-- The input --

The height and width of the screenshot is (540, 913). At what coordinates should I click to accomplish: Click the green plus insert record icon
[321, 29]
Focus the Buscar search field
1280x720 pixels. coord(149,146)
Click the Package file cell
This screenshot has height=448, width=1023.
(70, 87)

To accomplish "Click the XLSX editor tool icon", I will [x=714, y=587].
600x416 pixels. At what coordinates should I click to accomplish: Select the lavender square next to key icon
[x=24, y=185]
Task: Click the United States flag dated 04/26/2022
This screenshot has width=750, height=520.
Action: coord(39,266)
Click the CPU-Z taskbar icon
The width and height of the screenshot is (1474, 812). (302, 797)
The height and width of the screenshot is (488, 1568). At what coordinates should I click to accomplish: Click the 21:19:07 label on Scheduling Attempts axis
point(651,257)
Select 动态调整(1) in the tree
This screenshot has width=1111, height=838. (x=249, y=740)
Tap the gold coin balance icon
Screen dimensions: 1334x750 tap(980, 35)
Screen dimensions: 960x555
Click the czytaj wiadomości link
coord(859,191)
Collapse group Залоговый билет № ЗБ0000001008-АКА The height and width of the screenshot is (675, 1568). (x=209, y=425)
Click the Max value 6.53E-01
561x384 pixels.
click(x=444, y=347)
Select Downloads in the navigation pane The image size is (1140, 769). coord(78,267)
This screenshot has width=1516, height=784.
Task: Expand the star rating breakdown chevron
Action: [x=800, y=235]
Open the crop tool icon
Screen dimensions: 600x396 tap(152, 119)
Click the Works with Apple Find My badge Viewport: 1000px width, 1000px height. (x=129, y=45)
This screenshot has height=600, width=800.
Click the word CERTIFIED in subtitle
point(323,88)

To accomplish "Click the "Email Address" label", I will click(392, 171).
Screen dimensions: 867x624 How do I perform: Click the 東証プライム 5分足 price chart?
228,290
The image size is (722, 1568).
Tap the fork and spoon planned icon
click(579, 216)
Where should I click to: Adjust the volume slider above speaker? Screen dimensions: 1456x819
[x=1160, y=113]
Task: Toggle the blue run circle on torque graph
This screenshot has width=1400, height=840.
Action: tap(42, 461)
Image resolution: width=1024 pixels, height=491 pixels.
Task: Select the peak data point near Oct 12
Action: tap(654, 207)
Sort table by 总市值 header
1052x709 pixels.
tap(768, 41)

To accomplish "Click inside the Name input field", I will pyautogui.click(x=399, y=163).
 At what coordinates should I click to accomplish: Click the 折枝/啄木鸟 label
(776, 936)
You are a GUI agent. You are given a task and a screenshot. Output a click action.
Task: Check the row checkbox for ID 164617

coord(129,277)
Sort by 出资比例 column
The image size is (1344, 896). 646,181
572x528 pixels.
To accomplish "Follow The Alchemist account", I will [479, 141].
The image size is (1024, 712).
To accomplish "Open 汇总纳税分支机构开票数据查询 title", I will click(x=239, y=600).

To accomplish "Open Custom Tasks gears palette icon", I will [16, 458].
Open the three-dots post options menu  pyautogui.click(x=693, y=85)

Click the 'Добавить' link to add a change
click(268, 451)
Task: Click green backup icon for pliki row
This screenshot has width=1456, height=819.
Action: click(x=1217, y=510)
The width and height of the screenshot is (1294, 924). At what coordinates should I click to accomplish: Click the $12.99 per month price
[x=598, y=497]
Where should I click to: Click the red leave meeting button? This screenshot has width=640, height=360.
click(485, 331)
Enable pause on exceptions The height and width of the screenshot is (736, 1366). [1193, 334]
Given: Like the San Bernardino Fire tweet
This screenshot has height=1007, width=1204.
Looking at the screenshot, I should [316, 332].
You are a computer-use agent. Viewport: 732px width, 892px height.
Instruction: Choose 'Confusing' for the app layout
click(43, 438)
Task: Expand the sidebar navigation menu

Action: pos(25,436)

-- Task objective --
Find each line holding the string "Viewport" in the listing above, then copy it.

-- Answer for the task --
Click the Works with Apple Find My badge Viewport: 1000px width, 1000px height. (x=129, y=45)
You are a computer-use agent. Viewport: 732px width, 892px height.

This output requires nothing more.